Copy out the lines that follow, character for character and in the same order.

>>>

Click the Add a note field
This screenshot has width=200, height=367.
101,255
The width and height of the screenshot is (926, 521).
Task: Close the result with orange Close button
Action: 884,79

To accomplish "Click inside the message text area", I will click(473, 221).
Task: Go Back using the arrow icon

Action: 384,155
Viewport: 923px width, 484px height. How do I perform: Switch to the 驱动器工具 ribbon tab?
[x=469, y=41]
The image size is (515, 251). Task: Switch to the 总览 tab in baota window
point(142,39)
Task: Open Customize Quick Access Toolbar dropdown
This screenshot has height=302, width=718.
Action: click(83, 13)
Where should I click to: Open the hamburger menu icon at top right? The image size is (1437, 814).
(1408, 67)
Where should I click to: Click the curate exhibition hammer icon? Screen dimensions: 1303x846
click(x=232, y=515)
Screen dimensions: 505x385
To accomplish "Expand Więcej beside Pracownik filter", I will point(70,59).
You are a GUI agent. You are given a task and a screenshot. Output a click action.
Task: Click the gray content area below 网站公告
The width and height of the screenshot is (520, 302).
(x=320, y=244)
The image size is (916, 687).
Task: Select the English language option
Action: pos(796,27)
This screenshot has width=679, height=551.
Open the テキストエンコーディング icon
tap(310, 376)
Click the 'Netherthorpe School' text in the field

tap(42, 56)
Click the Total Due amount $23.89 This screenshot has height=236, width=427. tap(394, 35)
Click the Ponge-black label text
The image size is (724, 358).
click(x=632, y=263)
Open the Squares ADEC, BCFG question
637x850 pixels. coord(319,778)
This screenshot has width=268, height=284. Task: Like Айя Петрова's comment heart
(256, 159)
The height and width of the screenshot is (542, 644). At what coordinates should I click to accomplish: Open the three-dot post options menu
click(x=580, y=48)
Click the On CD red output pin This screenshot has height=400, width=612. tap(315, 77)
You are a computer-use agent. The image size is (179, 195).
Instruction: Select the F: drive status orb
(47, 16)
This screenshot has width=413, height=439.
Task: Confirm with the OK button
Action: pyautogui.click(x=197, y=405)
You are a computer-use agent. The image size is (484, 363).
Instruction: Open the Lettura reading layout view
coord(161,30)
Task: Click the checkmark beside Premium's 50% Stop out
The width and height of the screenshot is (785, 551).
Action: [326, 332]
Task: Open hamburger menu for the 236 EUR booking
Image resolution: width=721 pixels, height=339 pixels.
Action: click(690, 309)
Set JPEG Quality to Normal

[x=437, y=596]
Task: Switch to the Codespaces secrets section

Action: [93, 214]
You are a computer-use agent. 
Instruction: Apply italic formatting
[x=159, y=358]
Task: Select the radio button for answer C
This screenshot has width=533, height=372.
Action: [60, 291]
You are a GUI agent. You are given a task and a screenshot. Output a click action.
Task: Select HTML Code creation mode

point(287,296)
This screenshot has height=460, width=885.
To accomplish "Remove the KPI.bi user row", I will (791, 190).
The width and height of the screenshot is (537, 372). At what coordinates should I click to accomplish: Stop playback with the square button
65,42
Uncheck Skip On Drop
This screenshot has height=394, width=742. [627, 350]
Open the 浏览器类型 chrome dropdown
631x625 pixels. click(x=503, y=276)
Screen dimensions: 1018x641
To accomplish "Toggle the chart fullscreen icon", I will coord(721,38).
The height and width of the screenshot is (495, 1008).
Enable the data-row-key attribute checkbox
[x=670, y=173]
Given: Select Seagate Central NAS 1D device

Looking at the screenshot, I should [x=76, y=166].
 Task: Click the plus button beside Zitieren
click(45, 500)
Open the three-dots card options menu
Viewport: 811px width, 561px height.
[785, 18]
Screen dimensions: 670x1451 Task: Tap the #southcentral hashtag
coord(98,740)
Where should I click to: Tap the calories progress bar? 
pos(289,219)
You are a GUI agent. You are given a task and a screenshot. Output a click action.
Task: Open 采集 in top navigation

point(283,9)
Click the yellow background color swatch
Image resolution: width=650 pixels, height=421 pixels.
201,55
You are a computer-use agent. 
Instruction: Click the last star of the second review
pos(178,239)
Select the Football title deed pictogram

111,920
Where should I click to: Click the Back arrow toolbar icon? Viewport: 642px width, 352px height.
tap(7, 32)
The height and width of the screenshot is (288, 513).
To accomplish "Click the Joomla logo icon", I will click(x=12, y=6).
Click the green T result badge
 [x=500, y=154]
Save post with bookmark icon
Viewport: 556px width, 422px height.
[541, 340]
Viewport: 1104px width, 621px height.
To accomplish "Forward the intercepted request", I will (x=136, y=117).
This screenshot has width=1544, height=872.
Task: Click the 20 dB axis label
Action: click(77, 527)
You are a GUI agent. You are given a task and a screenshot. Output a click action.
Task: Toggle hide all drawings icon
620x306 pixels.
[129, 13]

<<<

Response below:
Click the Add a note field
This screenshot has width=200, height=367.
101,255
The width and height of the screenshot is (926, 521).
Task: Close the result with orange Close button
Action: 884,79

To accomplish "Click inside the message text area", I will click(473, 221).
Task: Go Back using the arrow icon

Action: 384,155
Viewport: 923px width, 484px height. How do I perform: Switch to the 驱动器工具 ribbon tab?
[x=469, y=41]
The image size is (515, 251). Task: Switch to the 总览 tab in baota window
point(142,39)
Task: Open Customize Quick Access Toolbar dropdown
This screenshot has height=302, width=718.
Action: click(83, 13)
Where should I click to: Open the hamburger menu icon at top right? The image size is (1437, 814).
(1408, 67)
Where should I click to: Click the curate exhibition hammer icon? Screen dimensions: 1303x846
click(x=232, y=515)
Screen dimensions: 505x385
To accomplish "Expand Więcej beside Pracownik filter", I will point(70,59).
You are a GUI agent. You are given a task and a screenshot. Output a click action.
Task: Click the gray content area below 网站公告
The width and height of the screenshot is (520, 302).
(x=320, y=244)
The image size is (916, 687).
Task: Select the English language option
Action: pos(796,27)
This screenshot has width=679, height=551.
Open the テキストエンコーディング icon
tap(310, 376)
Click the 'Netherthorpe School' text in the field

tap(42, 56)
Click the Total Due amount $23.89 This screenshot has height=236, width=427. tap(394, 35)
Click the Ponge-black label text
The image size is (724, 358).
click(x=632, y=263)
Open the Squares ADEC, BCFG question
637x850 pixels. coord(319,778)
This screenshot has width=268, height=284. Task: Like Айя Петрова's comment heart
(256, 159)
The height and width of the screenshot is (542, 644). At what coordinates should I click to accomplish: Open the three-dot post options menu
click(x=580, y=48)
Click the On CD red output pin This screenshot has height=400, width=612. tap(315, 77)
You are a computer-use agent. The image size is (179, 195).
Instruction: Select the F: drive status orb
(47, 16)
This screenshot has width=413, height=439.
Task: Confirm with the OK button
Action: pyautogui.click(x=197, y=405)
You are a computer-use agent. The image size is (484, 363).
Instruction: Open the Lettura reading layout view
coord(161,30)
Task: Click the checkmark beside Premium's 50% Stop out
The width and height of the screenshot is (785, 551).
Action: [326, 332]
Task: Open hamburger menu for the 236 EUR booking
Image resolution: width=721 pixels, height=339 pixels.
Action: click(690, 309)
Set JPEG Quality to Normal

[x=437, y=596]
Task: Switch to the Codespaces secrets section

Action: [93, 214]
You are a computer-use agent. 
Instruction: Apply italic formatting
[x=159, y=358]
Task: Select the radio button for answer C
This screenshot has width=533, height=372.
Action: [60, 291]
You are a GUI agent. You are given a task and a screenshot. Output a click action.
Task: Select HTML Code creation mode

point(287,296)
This screenshot has height=460, width=885.
To accomplish "Remove the KPI.bi user row", I will (791, 190).
The width and height of the screenshot is (537, 372). At what coordinates should I click to accomplish: Stop playback with the square button
65,42
Uncheck Skip On Drop
This screenshot has height=394, width=742. [627, 350]
Open the 浏览器类型 chrome dropdown
631x625 pixels. click(x=503, y=276)
Screen dimensions: 1018x641
To accomplish "Toggle the chart fullscreen icon", I will coord(721,38).
The height and width of the screenshot is (495, 1008).
Enable the data-row-key attribute checkbox
[x=670, y=173]
Given: Select Seagate Central NAS 1D device

Looking at the screenshot, I should [x=76, y=166].
 Task: Click the plus button beside Zitieren
click(45, 500)
Open the three-dots card options menu
Viewport: 811px width, 561px height.
[785, 18]
Screen dimensions: 670x1451 Task: Tap the #southcentral hashtag
coord(98,740)
Where should I click to: Tap the calories progress bar? 
pos(289,219)
You are a GUI agent. You are given a task and a screenshot. Output a click action.
Task: Open 采集 in top navigation

point(283,9)
Click the yellow background color swatch
Image resolution: width=650 pixels, height=421 pixels.
201,55
You are a computer-use agent. 
Instruction: Click the last star of the second review
pos(178,239)
Select the Football title deed pictogram

111,920
Where should I click to: Click the Back arrow toolbar icon? Viewport: 642px width, 352px height.
tap(7, 32)
The height and width of the screenshot is (288, 513).
To accomplish "Click the Joomla logo icon", I will click(x=12, y=6).
Click the green T result badge
 [x=500, y=154]
Save post with bookmark icon
Viewport: 556px width, 422px height.
[541, 340]
Viewport: 1104px width, 621px height.
To accomplish "Forward the intercepted request", I will (x=136, y=117).
This screenshot has width=1544, height=872.
Task: Click the 20 dB axis label
Action: click(77, 527)
You are a GUI agent. You are given a task and a screenshot. Output a click action.
Task: Toggle hide all drawings icon
620x306 pixels.
[129, 13]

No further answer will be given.